[WORK TO BE COMPLETED]: Reproduce everything from the line containing "Open the LinkedIn footer icon" down to the line containing "Action: pyautogui.click(x=128, y=443)", both included, adding 79 to every coordinate in the answers. Give back only those lines.

[DATA ENTRIES]:
━━━━━━━━━━━━━━━━━━━━━━━━━━━━━━
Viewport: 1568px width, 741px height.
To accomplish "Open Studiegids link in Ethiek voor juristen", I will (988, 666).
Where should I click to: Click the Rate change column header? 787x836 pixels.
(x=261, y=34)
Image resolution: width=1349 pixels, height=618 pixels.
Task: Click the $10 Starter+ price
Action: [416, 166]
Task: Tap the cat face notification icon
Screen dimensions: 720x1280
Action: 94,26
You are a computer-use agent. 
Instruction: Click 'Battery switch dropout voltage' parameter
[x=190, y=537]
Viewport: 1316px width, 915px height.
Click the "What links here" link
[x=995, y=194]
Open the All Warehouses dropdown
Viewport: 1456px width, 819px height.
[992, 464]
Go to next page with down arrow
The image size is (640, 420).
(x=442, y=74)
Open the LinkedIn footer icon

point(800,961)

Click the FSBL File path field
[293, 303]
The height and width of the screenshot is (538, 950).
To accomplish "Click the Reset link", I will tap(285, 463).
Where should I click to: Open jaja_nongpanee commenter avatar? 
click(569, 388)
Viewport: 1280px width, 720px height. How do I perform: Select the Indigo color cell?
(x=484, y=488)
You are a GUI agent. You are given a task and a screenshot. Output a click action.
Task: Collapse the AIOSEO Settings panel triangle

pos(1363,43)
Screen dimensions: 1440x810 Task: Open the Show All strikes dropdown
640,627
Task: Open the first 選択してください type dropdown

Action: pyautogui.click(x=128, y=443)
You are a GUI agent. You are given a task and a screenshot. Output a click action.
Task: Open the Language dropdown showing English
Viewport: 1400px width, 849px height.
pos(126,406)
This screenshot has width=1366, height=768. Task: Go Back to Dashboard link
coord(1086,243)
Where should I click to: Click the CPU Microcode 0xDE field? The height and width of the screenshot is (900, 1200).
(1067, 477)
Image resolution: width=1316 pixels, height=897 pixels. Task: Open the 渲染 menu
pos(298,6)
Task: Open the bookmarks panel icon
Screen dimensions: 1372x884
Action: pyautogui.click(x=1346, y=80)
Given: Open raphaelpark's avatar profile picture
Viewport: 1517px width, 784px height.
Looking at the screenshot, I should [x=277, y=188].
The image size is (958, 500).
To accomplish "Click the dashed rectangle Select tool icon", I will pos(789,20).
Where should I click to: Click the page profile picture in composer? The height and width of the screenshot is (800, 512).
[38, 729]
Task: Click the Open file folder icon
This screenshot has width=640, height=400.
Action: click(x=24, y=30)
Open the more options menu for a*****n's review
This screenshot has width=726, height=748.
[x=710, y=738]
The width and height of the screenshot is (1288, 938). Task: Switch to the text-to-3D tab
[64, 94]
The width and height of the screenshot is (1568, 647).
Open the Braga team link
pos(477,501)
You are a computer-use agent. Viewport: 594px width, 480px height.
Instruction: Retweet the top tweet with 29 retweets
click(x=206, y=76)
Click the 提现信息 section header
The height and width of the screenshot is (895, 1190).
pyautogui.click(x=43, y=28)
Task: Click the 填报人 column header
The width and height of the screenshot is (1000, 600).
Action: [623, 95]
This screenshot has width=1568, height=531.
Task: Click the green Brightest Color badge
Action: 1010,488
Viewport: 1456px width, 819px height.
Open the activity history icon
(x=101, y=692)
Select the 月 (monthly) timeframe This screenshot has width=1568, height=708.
━━━━━━━━━━━━━━━━━━━━━━━━━━━━━━
[RESULT FOR THIS TASK]:
Open the LinkedIn footer icon

point(879,1040)

Click the FSBL File path field
[372, 382]
The height and width of the screenshot is (538, 950).
To accomplish "Click the Reset link", I will tap(364, 542).
Where should I click to: Open jaja_nongpanee commenter avatar? 
click(648, 467)
Viewport: 1280px width, 720px height. How do I perform: Select the Indigo color cell?
(x=563, y=567)
You are a GUI agent. You are given a task and a screenshot. Output a click action.
Task: Collapse the AIOSEO Settings panel triangle

pos(1442,122)
Screen dimensions: 1440x810 Task: Open the Show All strikes dropdown
719,706
Task: Open the first 選択してください type dropdown

Action: pyautogui.click(x=207, y=522)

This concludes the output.